**Excerpt provided**
────────────────
One side’s ice and one is fire
It’s a circus game with you and me
I’m up on the tight rope
One side’s hate and one is hope . . .
And the wire seems to be
The only place for me
~ Leon Russell, “Up on a Tightrope”
Being Catholic, being liberal. More and more, the question seems to be whether it’s possible to be both, if either one is done seriously. For this particular Catholic, this particular liberal, life in America at the moment is very much like walking Leon Russell’s tight wire. Ice. Fire. Hate. Hope. The wire seems to be the only place for me, as I keep saying to people who ask.
I’ve found it much easier, strangely, to explain to liberal friends who aren’t Catholic why I am standing with the bishops and against the administration on the issue of mandating free health coverage for contraceptive services as part of “preventive” care. Even when they think the bishops’ position is wrongheaded at best and viciously misogynist at worst, most liberals I know will grudgingly accept that I am coming from a sincere position of belief. They think I’m nuts on this, but they tolerate my madness. Sometimes they’ll even let me get a word, or a Facebook comment, in edgewise.
It’s the liberal Catholics–the ones I know, and the ones all over the news–that keep surprising me. To hear some people talk, to read the published opinions and hear the sound bites, you’d think that being a liberal Catholic is easy: All you have to do is ignore all that Catholic stuff. Nobody believes those medieval doctrines anyway, they say. The bishops are just a bunch of homophobic hypocrites, protecting child molesters while depriving women and gay people of their rights. If the Church wants to appeal to young people, they better get with the program. And the ones who don’t flat out deny the relevance of Catholic teaching seem to be completely unaware of it–even when they are “professional” Catholics. The bishops aren’t the Church, they say. Catholics are using contraception at the same rates as everyone else, so how can doing so be against Catholic teaching? Jesus never said anything about the Pill!
────────────────
**Provided material**

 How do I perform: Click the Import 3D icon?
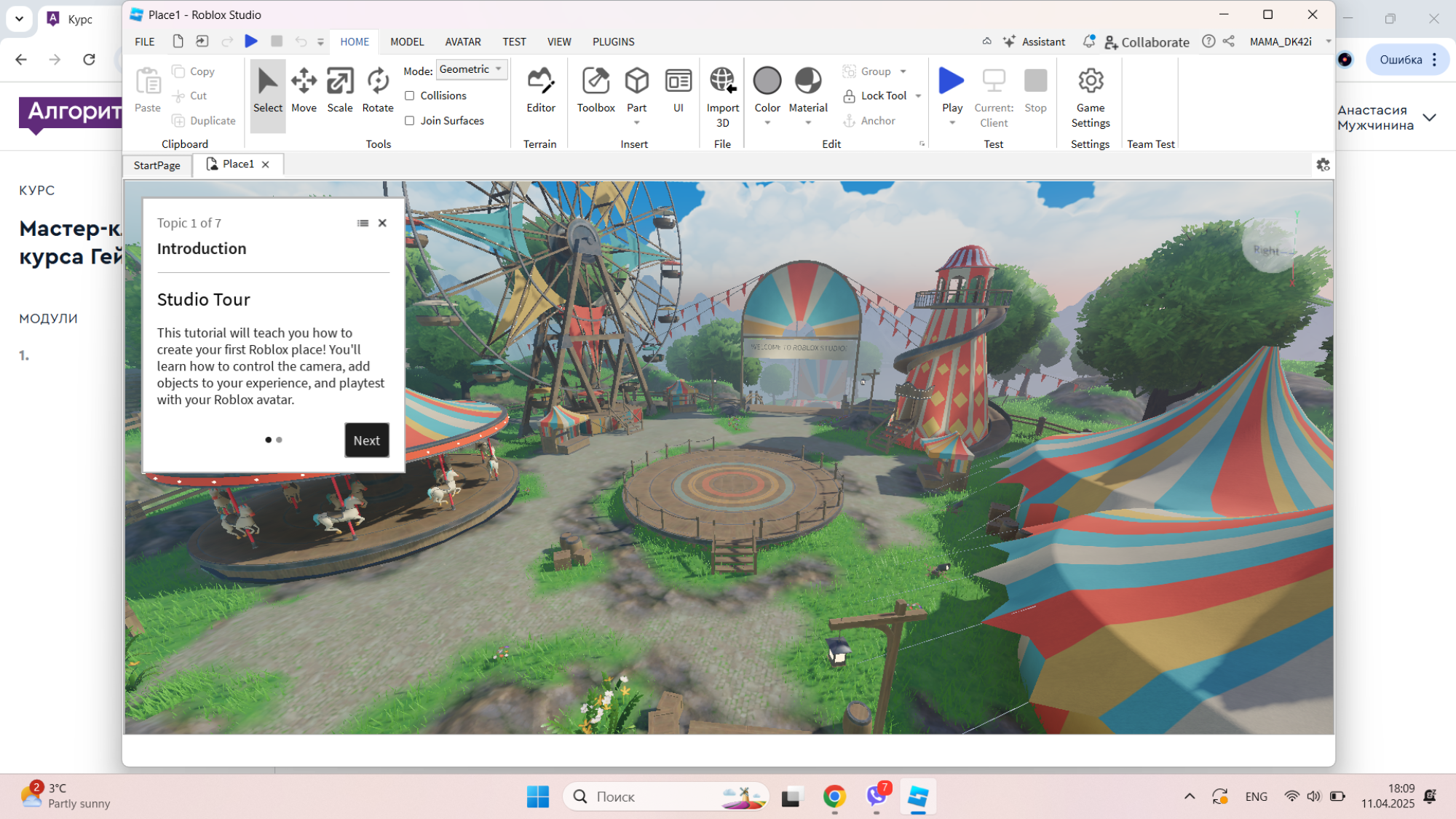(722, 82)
────────────────
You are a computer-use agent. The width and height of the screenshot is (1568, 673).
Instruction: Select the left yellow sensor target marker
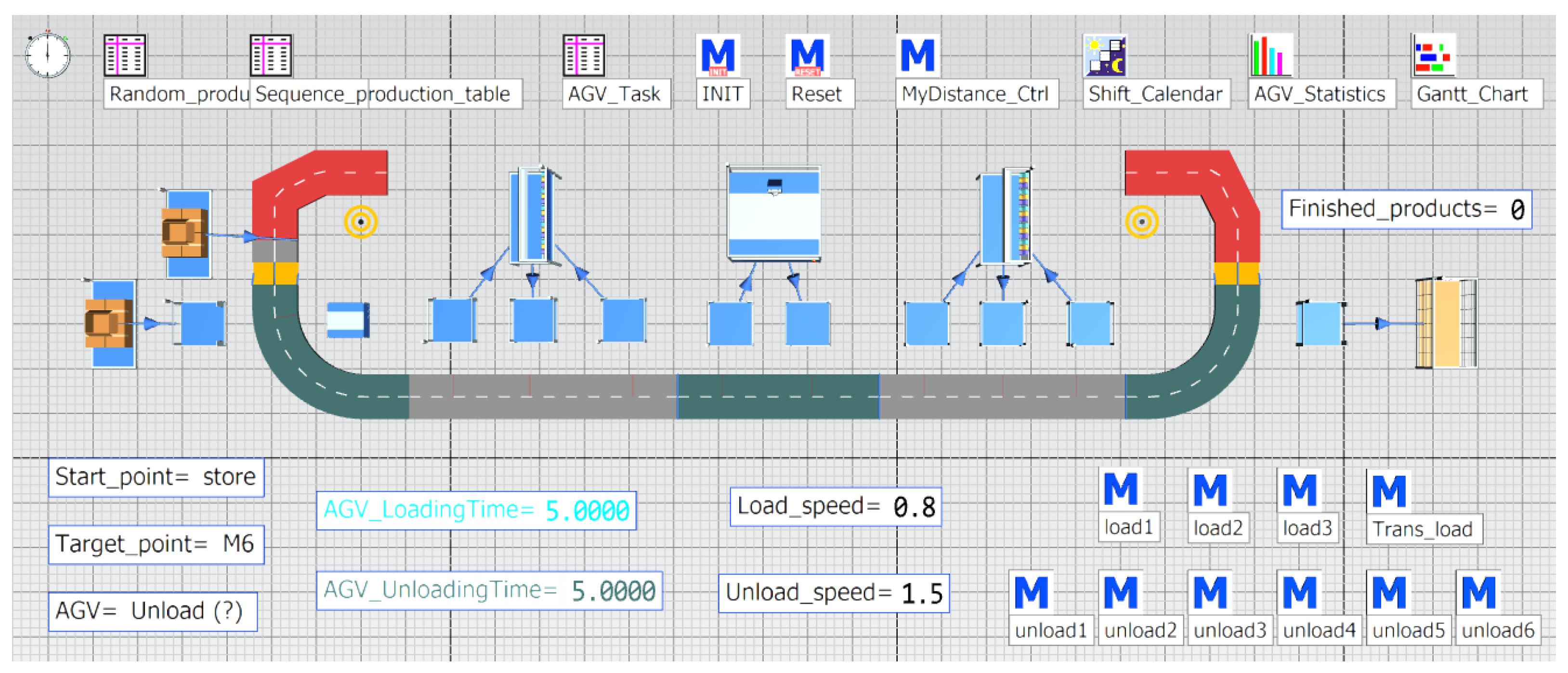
────────────────
**What the exercise asks**
Continue the essay on being both Catholic and liberal, picking up right after its last sentence.

**Reply to the task**
Don’t get me wrong. I’ve been saying those things, too, for most of my life, while I was still calling myself Catholic and after I wandered away. But here I am, back. And just as I have had to find ways to explain why my decision to live where I live is a conscious one (“You left Los Angeles for Dayton–on purpose?”), I am now having to be very conscious and careful about my choice to live in Catholicland. That means, for me, doing the opposite of ignoring all that Catholic stuff. So, here, by way of explaining to myself what it is I’m being called to take so seriously, is a kind of Sister Mary Jojo Explains It All for You, for the Catholics out there who don’t know any better, or don’t want to.
Yes, people still believe all this stuff. It is perfectly possible, though only by the grace of faith, to be a 21st century American and believe what Catholics believe. My assent to the articles of the Creed–to the mystery of the Trinity, to God’s creative love at work in all we see and can’t see, to the Virgin birth and saving death and transforming resurrection of Jesus Christ, the Son of God, to the Holy Spirit alive in the Church through the sacraments, especially the Eucharist–is not in any way limited by my intelligence or by the whole body of human knowledge. In spite of what many non-Catholics (and way too many Catholics) think, Catholics do not hate science. We recognize it as another language, one of many for describing the indescribable. We do not want to take the world back to the Dark Ages. In fact, we got the world through the Dark Ages, with knowledge intact.
Scriptura is not sola for us. If the body of faith were limited to what is between the covers of the Bible (even the Catholic Bible, which contains a few more books than most Protestant versions), the Church would indeed have little to say to the 21st century. But Catholic teaching is a seamless garment of God’s revelation through natural law (what’s observable in creation), the Word of God in Scripture (especially as it reveals God’s greatest revelation, Jesus Christ), and sacred Tradition (the Church’s inspired reflection on and application of revelation). So pointing out that Jesus never said anything about contraception is, besides being flippant and silly, irrelevant. Jesus preached the radical dependence of human life on God’s providence alone, which is what lies behind the Gospel of Life. (We’re not biblical literalists, either, by the way. It’s not the Church that’s pushing for creationism to replace natural selection in science classes. Surprise!)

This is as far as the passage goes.